INSTRUCTIONS FOR THE TASK:
Return only the number of lines in the data below where the word "This" appears.
[RECORDS TO USE Boundary: Start]
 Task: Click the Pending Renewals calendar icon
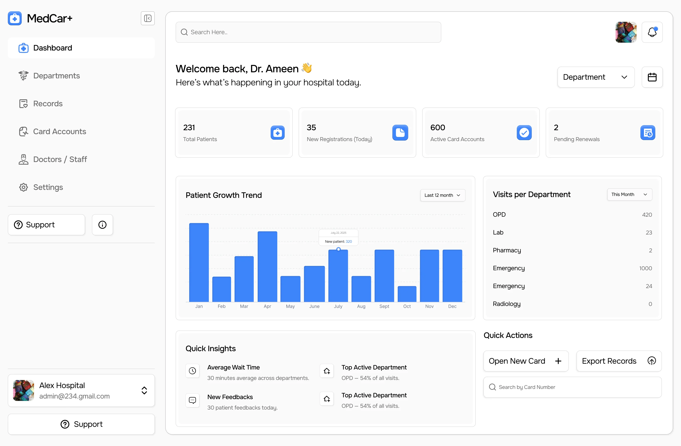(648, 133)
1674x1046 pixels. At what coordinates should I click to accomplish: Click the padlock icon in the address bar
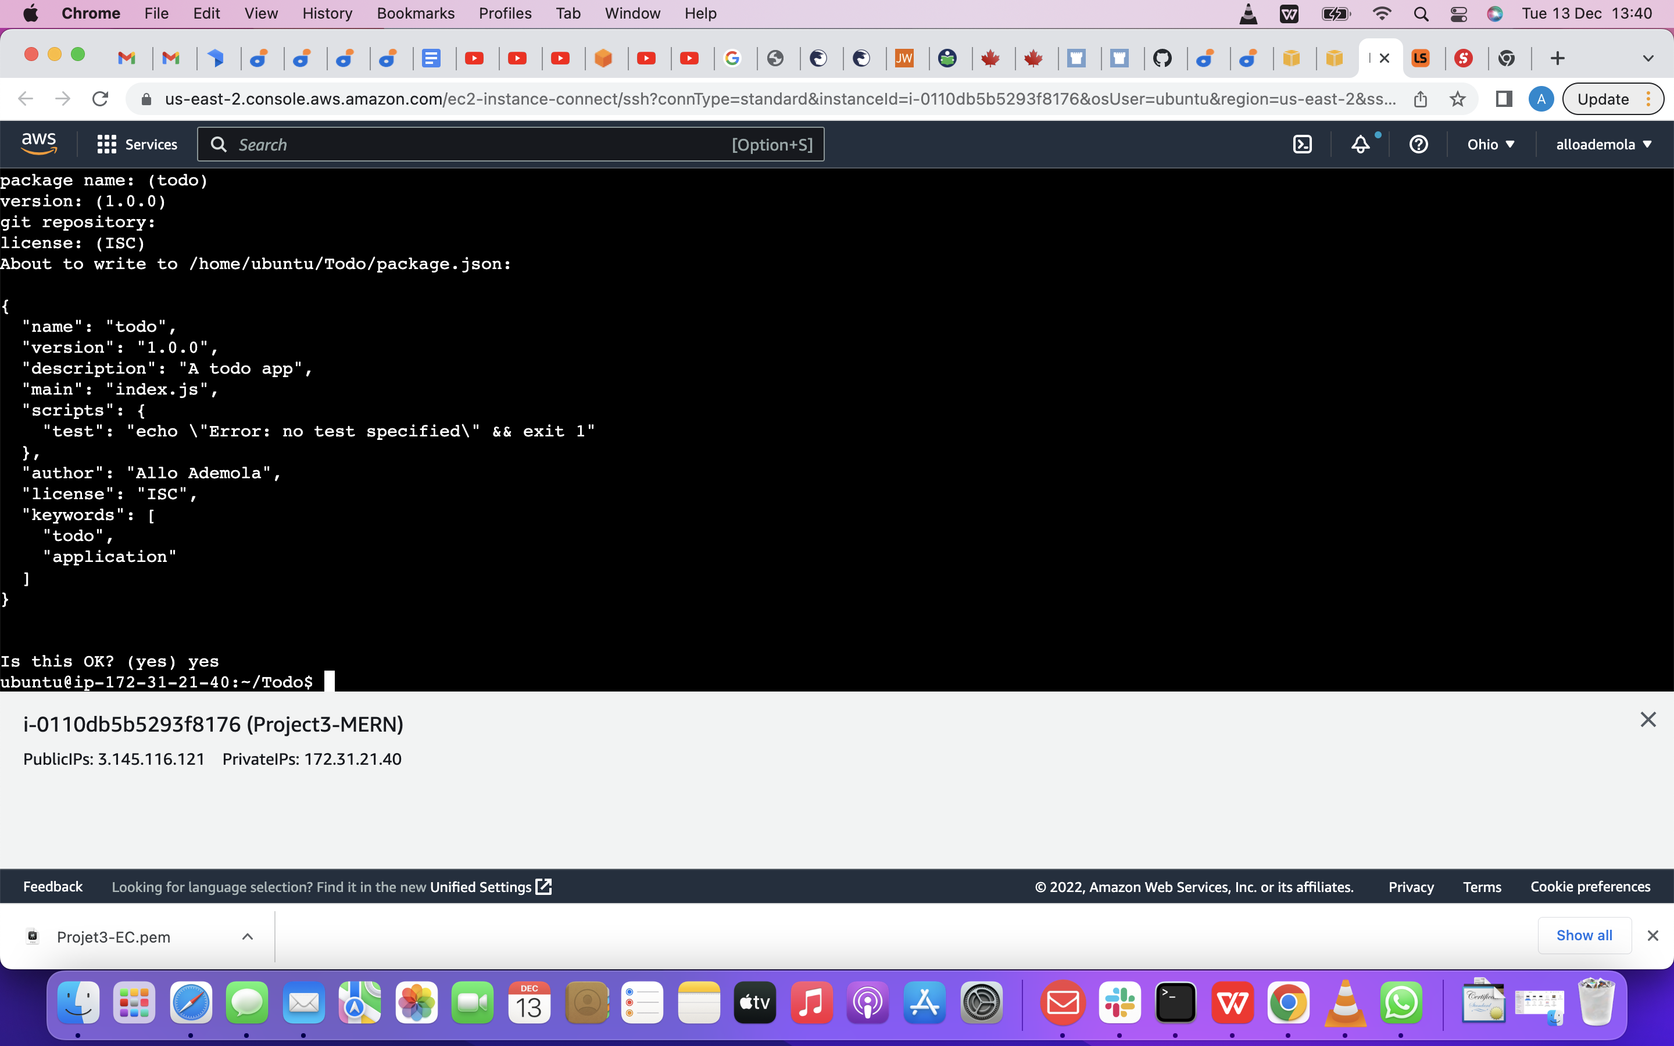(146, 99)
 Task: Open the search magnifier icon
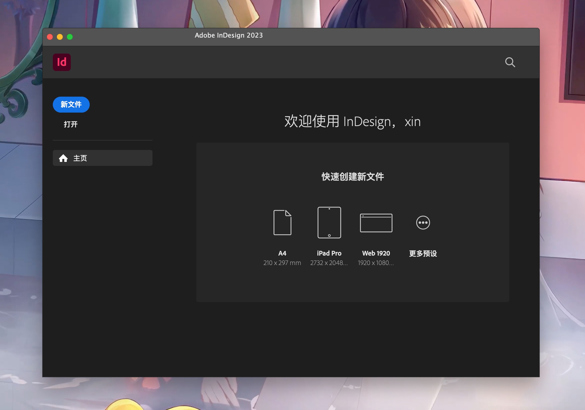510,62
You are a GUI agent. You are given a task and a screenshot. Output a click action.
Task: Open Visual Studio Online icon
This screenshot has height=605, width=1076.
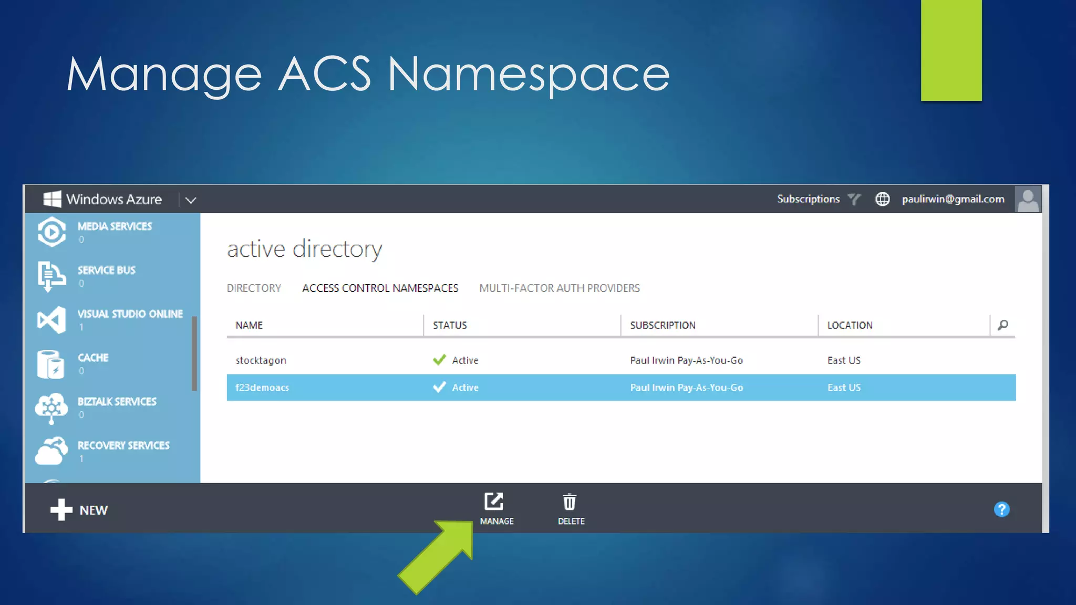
[RECORDS TO USE Boundary: End]
[RECORDS TO USE Boundary: Start]
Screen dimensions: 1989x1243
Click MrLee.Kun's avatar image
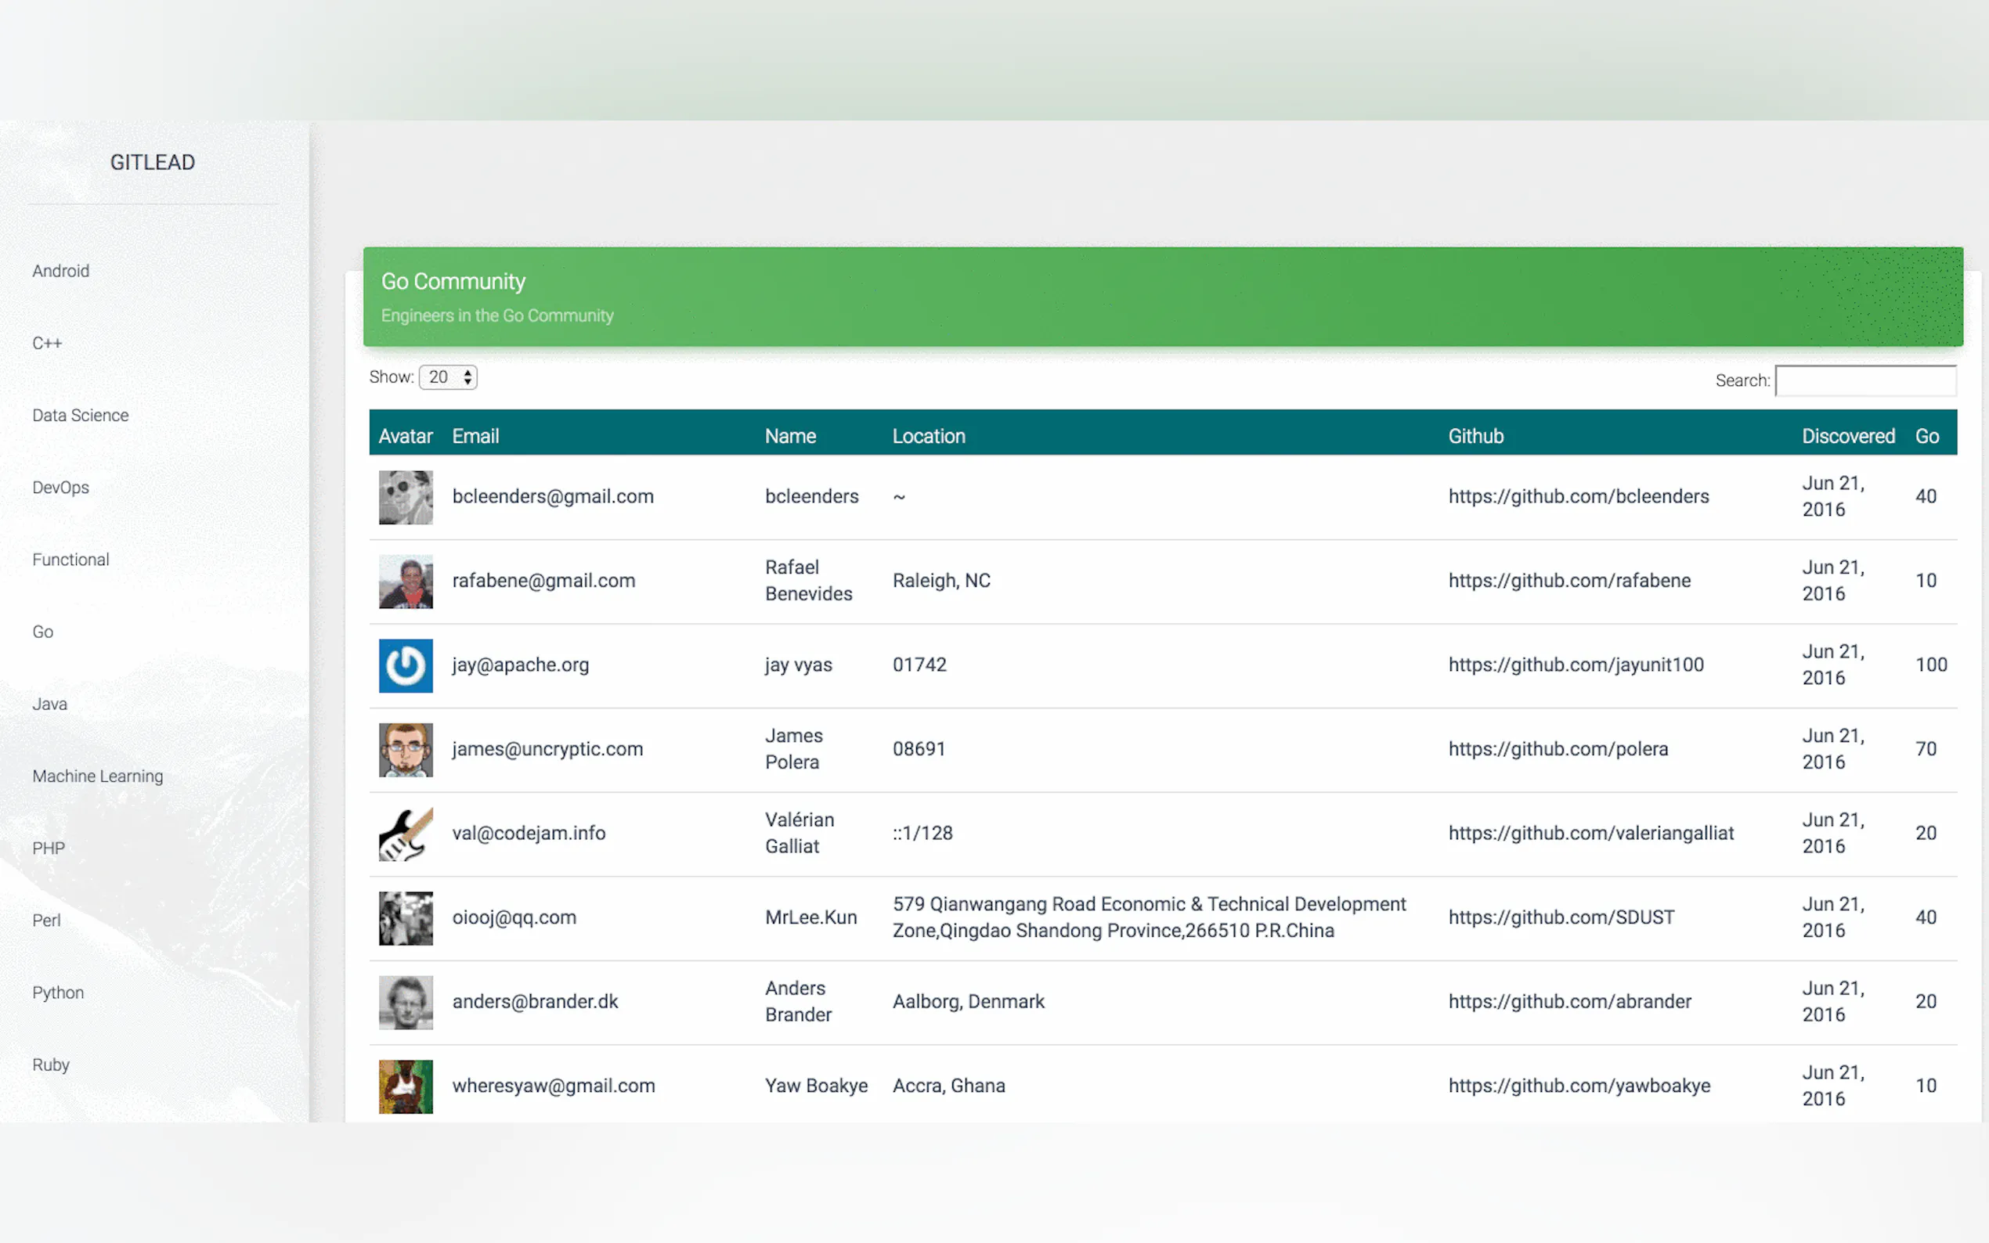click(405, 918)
[RECORDS TO USE Boundary: End]
[RECORDS TO USE Boundary: Start]
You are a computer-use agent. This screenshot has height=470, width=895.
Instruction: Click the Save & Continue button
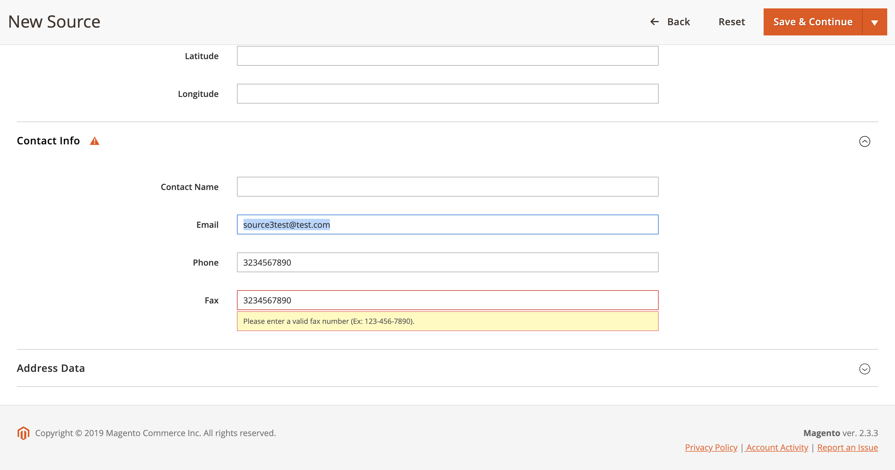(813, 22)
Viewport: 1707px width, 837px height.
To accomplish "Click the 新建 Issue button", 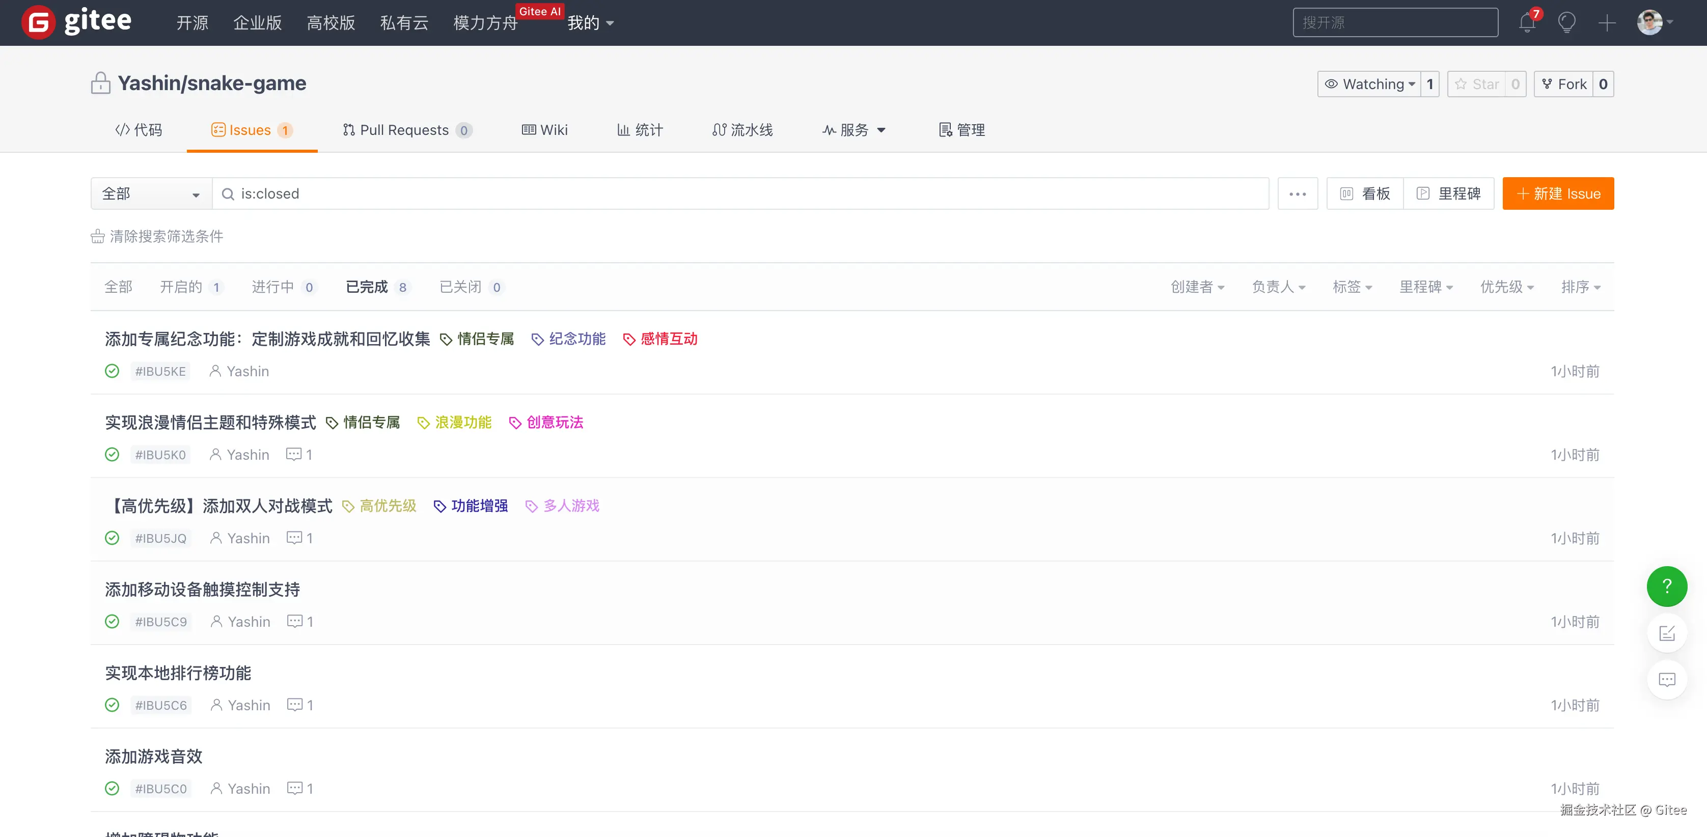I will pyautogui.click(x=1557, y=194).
[RECORDS TO USE Boundary: End]
WRITTEN SOLUTION:
2